Riverside County Deputy Dist. Atty. Bill Mitchell said he did not anticipate James E. Bess, 51, ever being released on parole.
"Anyone who has demonstrated by his past conduct the inclination to go out and assassinate a political figure definitely is a menace to society," Mitchell said. "I don't think the parole board will see fit to let him out."
The jury deliberated two days before returning its verdicts, even though Muhammad said the gunman should be released and judged "in the court of the streets" because God's justice called for "his head to be severed from his body."

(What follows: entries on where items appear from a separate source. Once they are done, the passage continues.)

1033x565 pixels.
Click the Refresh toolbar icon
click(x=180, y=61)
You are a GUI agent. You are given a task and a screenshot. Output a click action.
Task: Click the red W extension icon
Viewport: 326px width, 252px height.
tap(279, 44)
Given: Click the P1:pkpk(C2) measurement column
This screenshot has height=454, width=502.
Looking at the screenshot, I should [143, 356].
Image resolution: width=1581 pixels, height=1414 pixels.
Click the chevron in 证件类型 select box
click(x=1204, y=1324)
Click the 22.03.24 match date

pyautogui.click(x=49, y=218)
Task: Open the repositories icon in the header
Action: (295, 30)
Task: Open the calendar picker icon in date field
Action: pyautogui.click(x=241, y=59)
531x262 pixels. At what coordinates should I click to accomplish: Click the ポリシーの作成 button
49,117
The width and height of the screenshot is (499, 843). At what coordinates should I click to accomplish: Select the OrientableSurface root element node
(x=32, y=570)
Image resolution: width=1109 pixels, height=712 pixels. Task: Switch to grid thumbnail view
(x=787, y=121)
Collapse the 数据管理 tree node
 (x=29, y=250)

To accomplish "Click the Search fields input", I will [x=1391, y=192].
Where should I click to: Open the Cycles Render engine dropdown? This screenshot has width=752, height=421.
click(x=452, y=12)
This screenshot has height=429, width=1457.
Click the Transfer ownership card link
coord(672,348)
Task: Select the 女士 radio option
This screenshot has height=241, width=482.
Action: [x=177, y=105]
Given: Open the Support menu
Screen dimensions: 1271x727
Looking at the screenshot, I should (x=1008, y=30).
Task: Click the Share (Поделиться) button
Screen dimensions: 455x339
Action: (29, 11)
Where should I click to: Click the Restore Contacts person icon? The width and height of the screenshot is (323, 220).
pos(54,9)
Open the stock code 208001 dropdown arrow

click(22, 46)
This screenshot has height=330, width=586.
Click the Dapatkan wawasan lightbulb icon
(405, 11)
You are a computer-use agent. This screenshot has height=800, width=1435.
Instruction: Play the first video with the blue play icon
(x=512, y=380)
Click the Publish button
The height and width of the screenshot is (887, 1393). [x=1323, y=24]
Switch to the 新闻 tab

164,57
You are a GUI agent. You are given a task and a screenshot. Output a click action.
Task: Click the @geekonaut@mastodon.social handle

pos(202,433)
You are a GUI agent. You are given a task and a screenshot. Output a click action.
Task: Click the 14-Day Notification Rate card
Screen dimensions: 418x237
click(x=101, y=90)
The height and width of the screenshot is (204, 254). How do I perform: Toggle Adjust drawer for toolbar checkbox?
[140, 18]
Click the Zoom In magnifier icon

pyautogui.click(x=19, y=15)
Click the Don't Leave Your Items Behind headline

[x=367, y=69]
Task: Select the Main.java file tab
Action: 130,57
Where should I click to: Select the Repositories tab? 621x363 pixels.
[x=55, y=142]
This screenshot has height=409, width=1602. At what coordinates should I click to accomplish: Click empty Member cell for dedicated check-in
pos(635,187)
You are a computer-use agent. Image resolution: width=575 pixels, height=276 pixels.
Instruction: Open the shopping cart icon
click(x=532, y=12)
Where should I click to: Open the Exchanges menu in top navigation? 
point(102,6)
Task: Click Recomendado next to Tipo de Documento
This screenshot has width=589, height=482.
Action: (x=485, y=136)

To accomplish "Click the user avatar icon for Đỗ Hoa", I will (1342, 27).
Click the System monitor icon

Bess was found guilty of the most serious charge--attempted premeditated deliberate murder with a handgun and the intentional infliction of great bodily injury.
In addition, he was convicted on five counts of assault with a firearm because his spray of gunfire hit five bystanders and was convicted of causing great bodily injury to three of them.
Because of the lesser charges, Bess faces between eight and 20 years of additional prison time beyond the life term, Mitchell said. Sentencing is set for April 4 before Judge H. Dennis Myers.
Muhammad was considered the most seriously injured. Although he was shot in the leg, the bullet came perilously close to severing a major vein and he could have bled to death, Mitchell said.
The shooting occurred after Muhammad--who was suspended in 1993 as the controversial spokesman for Nation of Islam leader Louis Farrakhan because of his verbal assaults against Jews, Arabs and whites--addressed several hundred people at UC Riverside on May 29, 1994.
Afterward, Muhammad went outdoors to continue a question-and-answer period, and Bess, according to witnesses who testified, began shooting.
Bess, a defrocked Nation of Islam minister from the Seattle area, testified that he was not the gunman and could not explain how he was linked to the incriminating evidence. Bess then refused to answer further questions.